Build a bigger nest egg

Written by Susanne Baillie

Like many baby boomers, you’re careering toward retirement when you realize that your RRSPs — or lack thereof — simply won’t comfortably carry you through the “golden years.” Take heart. There’s still time to bolster your savings with a retirement compensation arrangement (RCA).

Relatively unheard of five years ago, RCAs are becoming increasingly popular for entrepreneurs approaching retirement. No wonder: an RCA is essentially an unregulated, unregistered pension plan set up by a firm for an employee or its owner. Unlike RRSPs, RCAs carry no restrictions on the types of investments you can make or the amount you can invest — which is a great relief when RRSP contributions are capped at $14,500 a year. But it’s more than an RRSP catch-up, says Jerry Gedir, president of financial consulting firm Continuity Resources Group Inc. in Saskatoon. “An RCA can establish a far larger, more proportional retirement fund for someone who has a history of significant employment earnings.” But there are other benefits, too. RCAs provide tax savings, the funds are largely creditor-proof and you can use them to boost your firm’s borrowing power. What’s the catch? RCAs can be expensive and complex to set up. Plus, complying with RCA-specific tax rules means losing some of the advantages of compound interest. Still, with the right plan and a savvy advisor, the benefits can be well worth it for you and your firm.

Here’s how an RCA works. A firm — usually at the behest of its owner — decides it will contribute to the pension of the owner or a key employee. It sets up a trust for that person, appoints a trustee and then starts paying into the trust, typically by bonusing down its net income. However, only half of the RCA funds actually go into the trust; the other half goes into a refundable tax account held by the Canada Customs and Revenue Agency (CCRA). As time passes, 50% of the trust’s annual appreciation must also be transferred to the CCRA account. Why? To equalize the values of the two accounts, which begins to pay out in equal amounts upon the beneficiary’s retirement. While there are no restrictions on the type of investments the trust can make, says Gedir, most entrepreneurs choose a universal-life insurance contract, which is tax-exempt and immune to decline. Still, the CCRA doesn’t give you carte blanche when it comes to contributions. Your plan must be “reasonable” relative to your years of service and earnings history, says Gedir.

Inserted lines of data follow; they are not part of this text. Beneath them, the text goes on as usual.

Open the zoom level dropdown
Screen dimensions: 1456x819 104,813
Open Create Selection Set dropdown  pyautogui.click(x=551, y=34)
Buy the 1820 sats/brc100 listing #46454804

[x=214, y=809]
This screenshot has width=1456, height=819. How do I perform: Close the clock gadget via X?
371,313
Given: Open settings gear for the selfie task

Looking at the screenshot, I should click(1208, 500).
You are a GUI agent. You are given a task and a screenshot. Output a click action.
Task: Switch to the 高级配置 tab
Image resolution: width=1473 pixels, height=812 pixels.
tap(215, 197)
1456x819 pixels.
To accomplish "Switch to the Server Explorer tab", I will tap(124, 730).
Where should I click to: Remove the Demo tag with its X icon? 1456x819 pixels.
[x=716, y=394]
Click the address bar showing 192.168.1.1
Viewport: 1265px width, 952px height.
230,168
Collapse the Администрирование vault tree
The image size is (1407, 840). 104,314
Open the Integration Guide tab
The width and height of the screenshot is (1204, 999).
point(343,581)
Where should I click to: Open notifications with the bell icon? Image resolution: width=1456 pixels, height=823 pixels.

That typically means a fund that provides annual retirement income equal to 70% to 90% of your pre-retirement earnings.

The tax benefits start immediately. For the individual, paying tax on RCA income is deferred until retirement — when the individual is likely to be in a lower personal tax bracket. For the firm, contributions are a tax-deductible expense. But unlike contributions to registered pension plans, RCA contributions don’t have to be annual or even regular. “Contributions could go in when years are good,” says Gedir, “and you could take a contribution holiday when it’s a lean year.”

If you are the firm’s sole proprietor, your RCA can also pump cash into your company. “You can take the assets in the RCA, go to a bank, pledge those assets as security and get a loan,” says Gedir. Because the loan is secured, you can typically borrow up to 90% of the value of your contributions. In turn, the RCA trust can loan those funds back to the company to use until you retire.

Another RCA benefit: because the RCA funds are in an irrevocable trust and not yet in the hands of the owner / manager, says Tina Di Vito, VP and national manager at BMO Nesbitt Burns in Toronto, they may be immune from creditors in the event your company is sued or goes bankrupt. (Unless, of course, you have used them as collateral for a loan.)

RCAs have their drawbacks. The CCRA accounts pay no interest. Also, an RCA can be tricky to set up. “If you don’t do it right — for example, if you overcontribute — you could run into problems with the tax authorities,” says Gedir. Another mistake: cutting back on salary to invest in an RCA. That may be classified as a salary deferral arrangement, which could trigger punitive tax consequences. The key is finding an adviser who is familiar with RCAs.

Moreover, set-up costs are in the $30,000 ballpark, plus you’ll pay $1,500 for annual compliance work. Still, if you’re running out of time to feather your nest egg, the cost may be worth it, says Gedir: “RRSP limits are really peanuts compared to what you can do with an RCA.”